SUPPLIED DATA.
*** Block opens ***

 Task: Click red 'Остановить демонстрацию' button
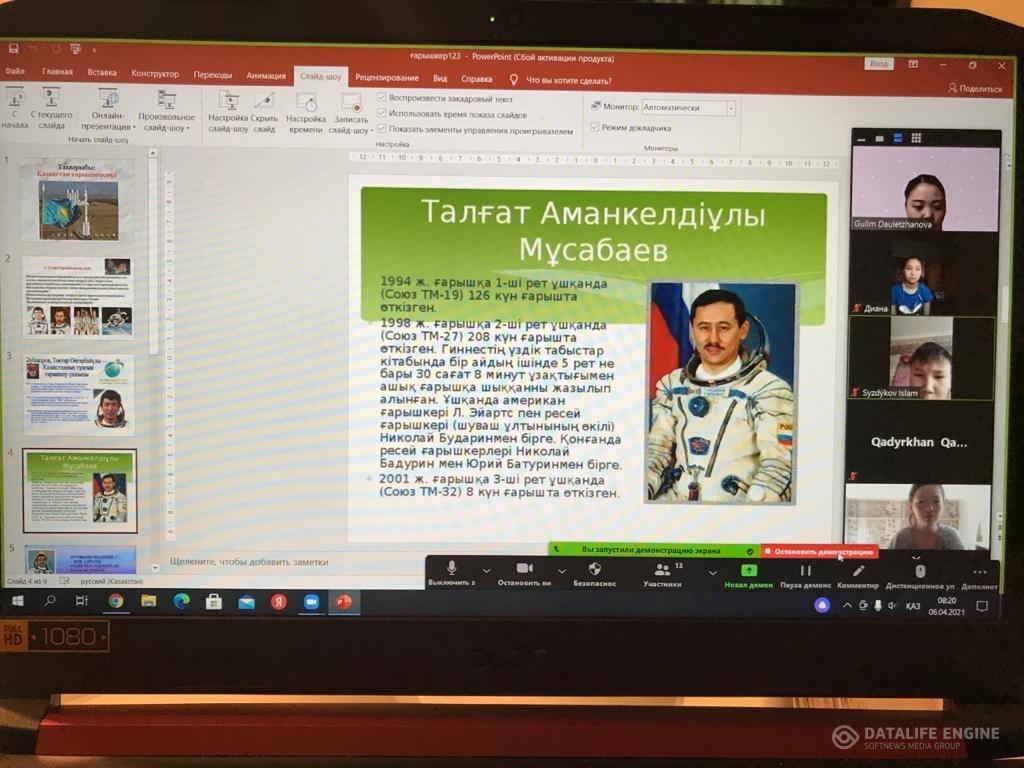[x=820, y=551]
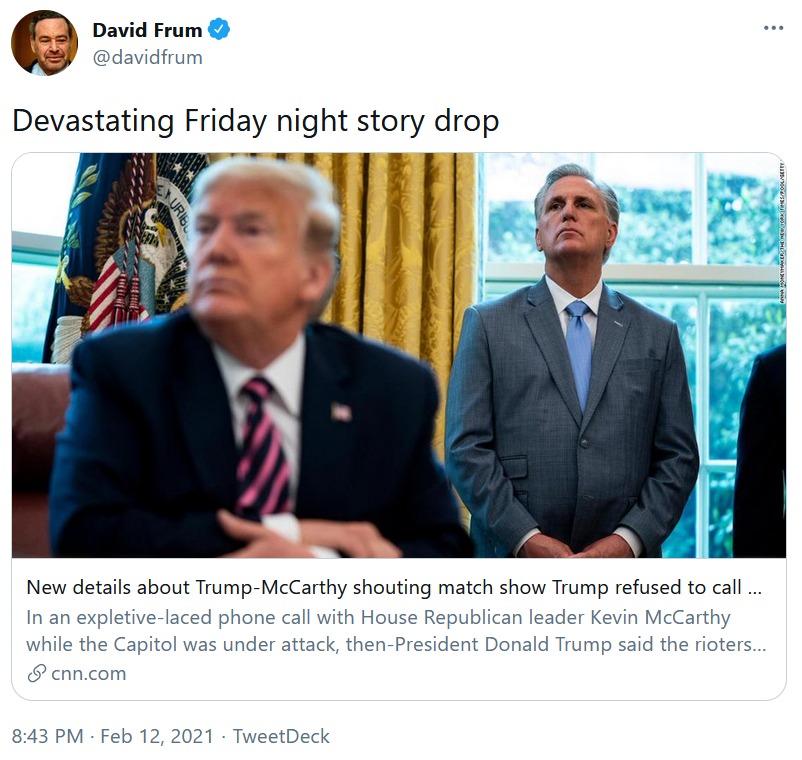Click the 'New details about Trump-McCarthy' headline
This screenshot has height=760, width=802.
396,588
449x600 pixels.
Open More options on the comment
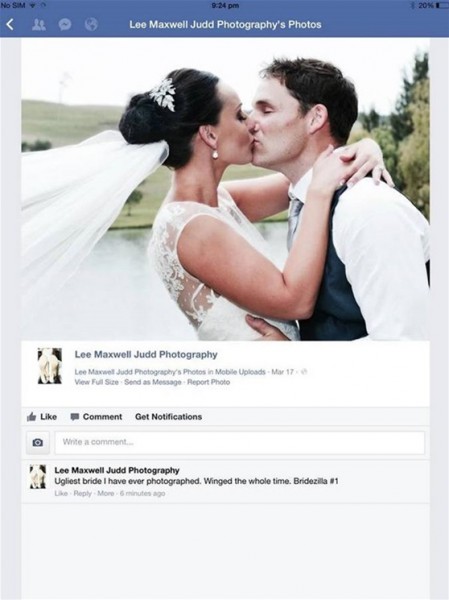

*** Block closes ***

Each record above should be duplicated word for word, with no pictures included.

 Task: Click red 'Остановить демонстрацию' button
[x=820, y=551]
Click the 'New details about Trump-McCarthy' headline
This screenshot has height=760, width=802.
396,588
449x600 pixels.
Open More options on the comment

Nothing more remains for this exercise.